━━ DATASET EXCERPTS ━━

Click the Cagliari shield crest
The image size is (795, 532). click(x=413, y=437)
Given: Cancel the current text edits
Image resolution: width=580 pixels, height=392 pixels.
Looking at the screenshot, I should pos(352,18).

━━━

ACTIVITY: Nothing may be dropped or altered. Copy every line above.

EXPECTED OUTPUT:
Click the Cagliari shield crest
The image size is (795, 532). click(x=413, y=437)
Given: Cancel the current text edits
Image resolution: width=580 pixels, height=392 pixels.
Looking at the screenshot, I should pos(352,18).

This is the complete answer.